After nine days in the hospital, my extremities were restored to their natural state of pink and my heart dared not dip below fifty. And I’ve been trying, I really have, to keep it that way. Or at least, that’s what I tell myself. I’m trying, while I eat my three protein bars a day. I’m trying, while I do frantic jumping jacks whenever I’m alone. I’m trying, when I wrap my hands around my waist, waiting for it to be whittled enough for my fingertips and wrists to touch. And maybe it’s true, but it would take more to get me to try harder.
Maybe what it would take was this. During the drive to ASNA, I am mostly silent. I am embarrassed. There is snot streaming from my nose and my eyes are red and aching. I feel stupid, crazy. Am I scared because my heart is pounding or is my heart pounding because I’m scared? I urge my ride to leave as soon as I walk into the clinic. “I’ll be fine,” I say, trying to look okay but not so okay I shouldn’t be there, “You don’t have to wait.” I do the waiting myself: over three hours of it.

Dataset extract:

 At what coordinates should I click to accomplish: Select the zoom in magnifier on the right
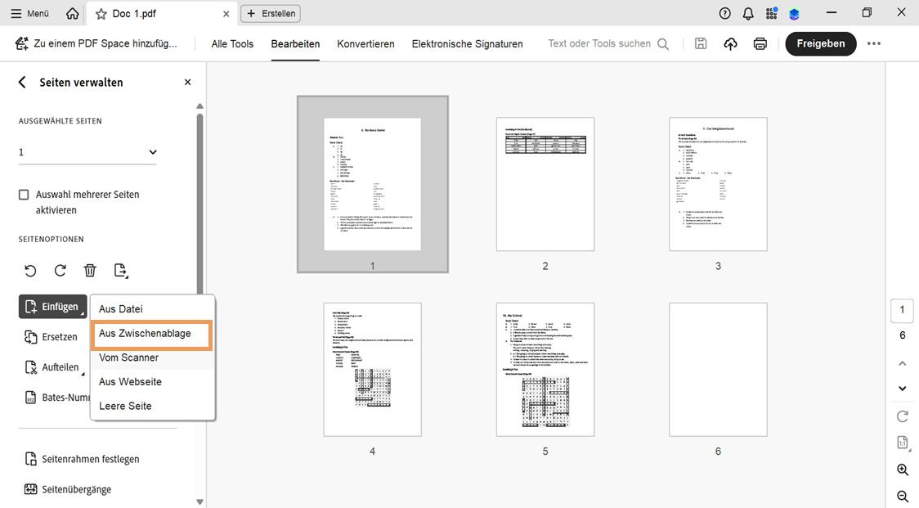point(902,470)
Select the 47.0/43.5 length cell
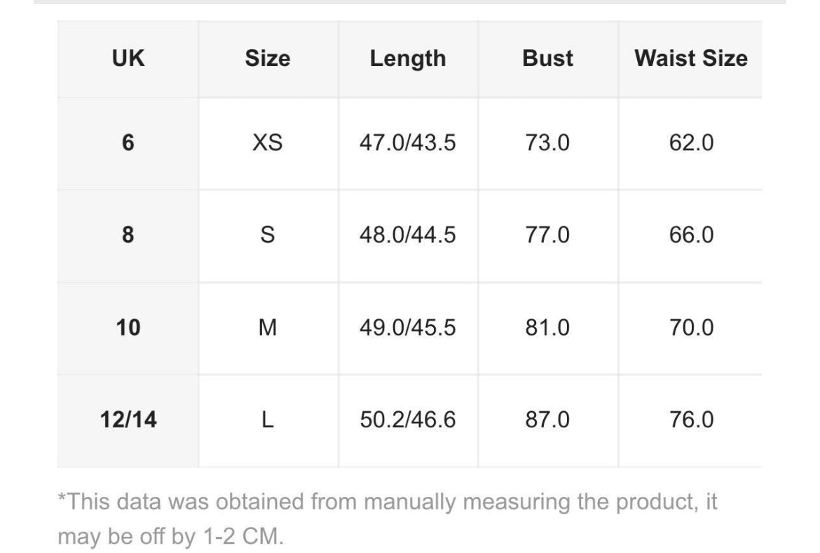Image resolution: width=820 pixels, height=553 pixels. 408,143
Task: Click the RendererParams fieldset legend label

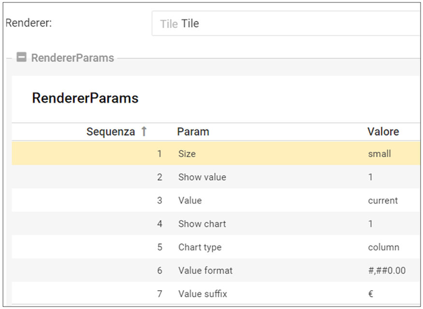Action: click(73, 58)
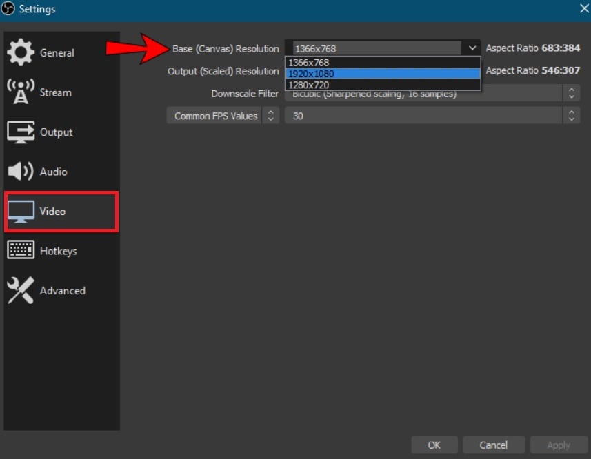This screenshot has height=459, width=591.
Task: Click the Downscale Filter stepper arrows
Action: point(572,93)
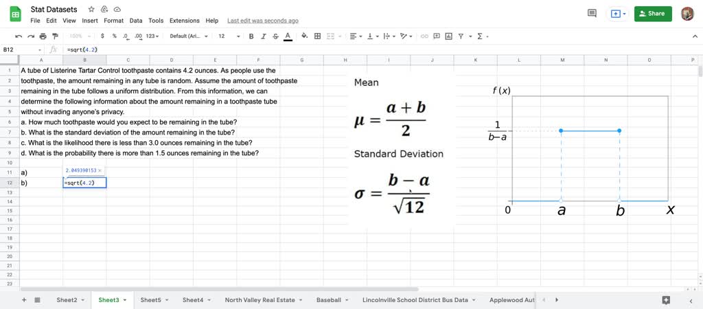Click the insert comment toolbar icon
Viewport: 703px width, 309px height.
(x=436, y=36)
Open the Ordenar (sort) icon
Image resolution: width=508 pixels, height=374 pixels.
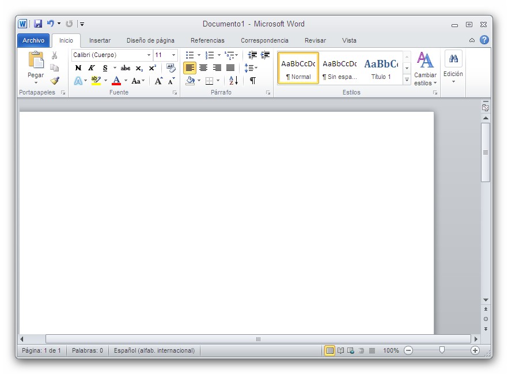233,81
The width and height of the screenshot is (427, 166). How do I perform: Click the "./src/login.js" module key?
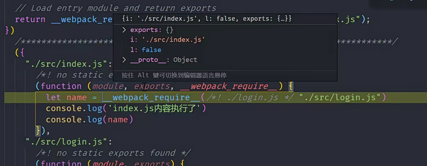66,142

Exercise requirements:
1. Rewrite the paragraph of the hospital narrative that begins "After nine days in the hospital" as a short bulleted list that keeps its main facts.
2. According to the hospital narrative, how long does the narrator wait at the clinic?
3. Go on with the hospital narrative after its last sentence.
The entries are not needed for this work.

Outputs in order:
1.
- After nine days in the hospital, the narrator's extremities were pink again and the narrator's heart rate stayed at fifty or above.
- The narrator claims to be trying to keep it that way.
- Meanwhile, the narrator eats three protein bars a day.
- The narrator does frantic jumping jacks when alone.
- The narrator wraps both hands around the waist, waiting for the fingertips and wrists to touch.
- It would take more to make the narrator try harder.

2. Over three hours.

3.
The waiting area in the hospital lobby is spacious, beautiful, and utterly impersonal. NCIS plays on the television across from my chair, and I half-watch while I curl up to maximize my body heat, two fingers on my pulse and my other hand, the nail beds turning that lovely purple-blue, balled tight into a fist. Everyone else waiting is either elderly or the hyperactive children that surround them. Everyone but me is native, overweight, and composed. I am an 110-pound mess.
When I am finally called in, the doctor wastes no time in asking me what my problem is, in so many words. His English is poor, and he struggles with asking me the appropriate questions. When I disclose that I’ve been diagnosed with anorexia nervosa, he asks if I purge: only, he doesn’t ask. He doesn’t know how. Instead, he mimes throwing up, which makes me feel like imitating him with the actual action.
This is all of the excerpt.